In this study, we provide multiple lines of evidence that TNFα and IL-1β are able to elicit functional IL-8 from malignant cells of multiple tissue origins. Our experiments tried to mimic as closely as possible the natural tumor microenvironment using short-term cultured fresh human tumor explants and primary organoids. Moreover, xenografted tumors were also inducible to produce IL-8 in response to TNFα or to IL-1β. The detectable concomitant presence of these three cytokines at the protein level in the tumor interstitial fluid was substantiated in three fresh surgical human specimens. At the bulk transcriptional level, we observe in the TCGA analyzed in a pan-cancer fashion clear correlations of the levels of IL1B and TNF transcripts with those encoding IL8. In colorectal cancer TCGA cases, such an association of IL8 with IL1B had been reported before (59), and it had also been published that there is a correlation of IL8 transcripts with the expression of IL1B and TNF by myeloid leukocytes in renal and urothelial cancer (13).

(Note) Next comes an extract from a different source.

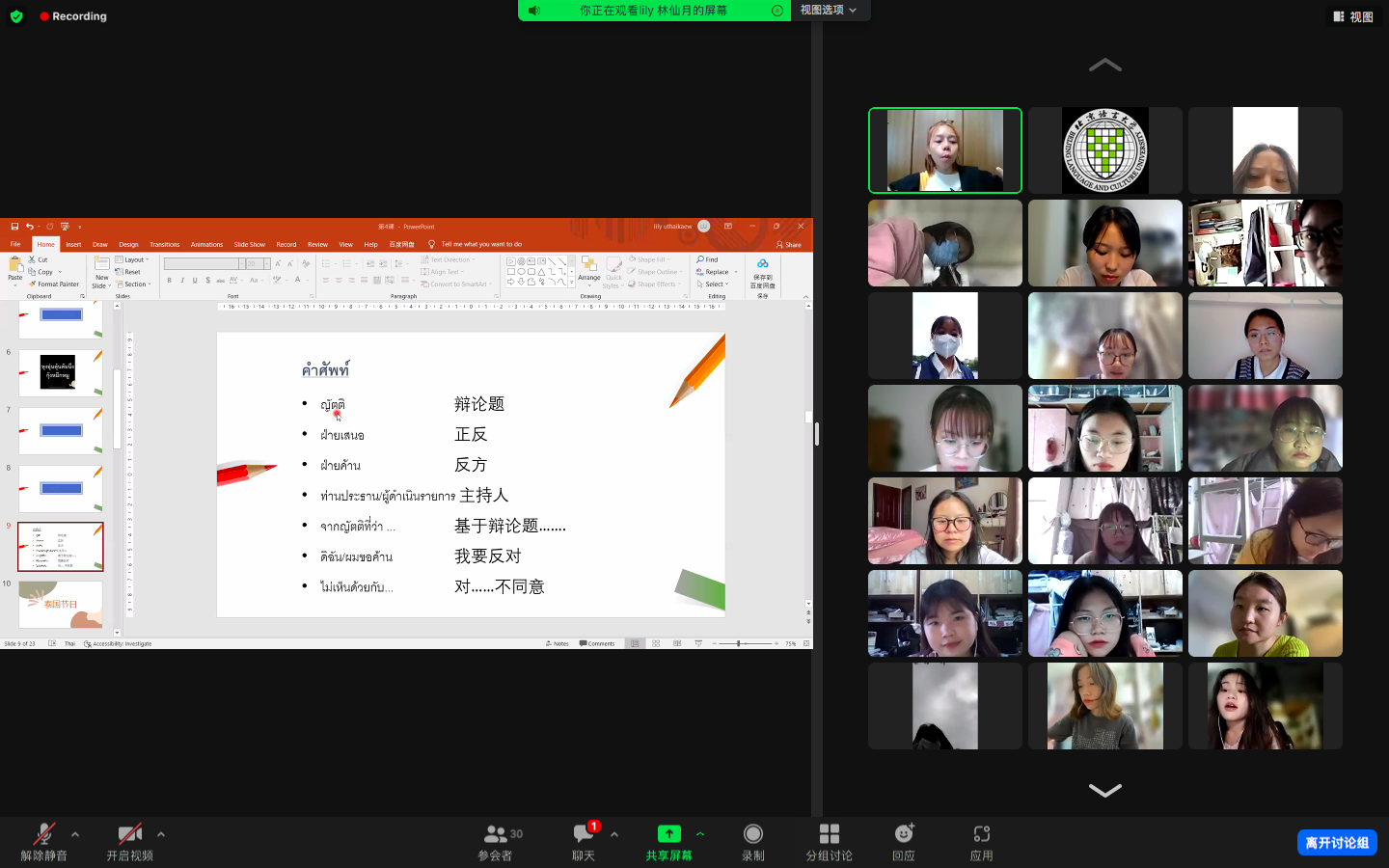Viewport: 1389px width, 868px height.
Task: Click the encryption shield icon
Action: [16, 16]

IL-8 is known to modulate protumor functions and has been associated with a lack of survival benefit in patients treated with checkpoint inhibitors (12, 13). These correlative data and the IL-8 induction results have given rise to the notion that such undesirable inflammation should be suppressed (14). In line with this, a number of approved drugs exist that can neutralize or entrap TNFα (infliximab, adalimumab, etanercept, and certolizumab; ref. 39), IL-1β (canakinumab, anakinra; ref. 60), and IL-8 (HumaxIL8 or BMS-986253; refs. 43, 61). Moreover, CXCR1 and CXCR2 can also be pharmacologically inhibited (62). In our hands, blockade of TNFα or IL-1β was able to attenuate IL-8 or its functional orthologs in mice. These pharmacologic interventions should reduce neutrophils and macrophages in the tumor microenvironment, as we have observed in LLC-derived syngeneic mouse tumors intratumorally injected with TNFα. Moreover, in human cancer, a clear association between IL8 mRNA and gene signatures denoting the presence of neutrophils and macrophages in the tumor microenvironment has been found. Thus, feasible transient cytokine blockades may break these vicious cytokine circles.
The implications of our work extend to cancer immunotherapy, because it might be interesting to act, perhaps transiently, on TNFα and IL-1β to blunt their function in a reversible manner. These sorts of treatments are prescribed routinely to patients with autoimmune or inflammatory conditions (39, 60). Some tumor-inhibitory effects of TNFα or IL-1β blockade have been reported in mice and humans (63, 64). Currently, these concepts have been revived in combinations of cytokine blockers with checkpoint inhibitors (NCT03400332; ref. 35). In turn, IL-8 and other ELR+ CXCL chemokines can be also inhibited in their functions by neutralizing the chemokines with antibodies or pharmacologically inhibiting the functions of the CXCR1 and CXCR2 receptors.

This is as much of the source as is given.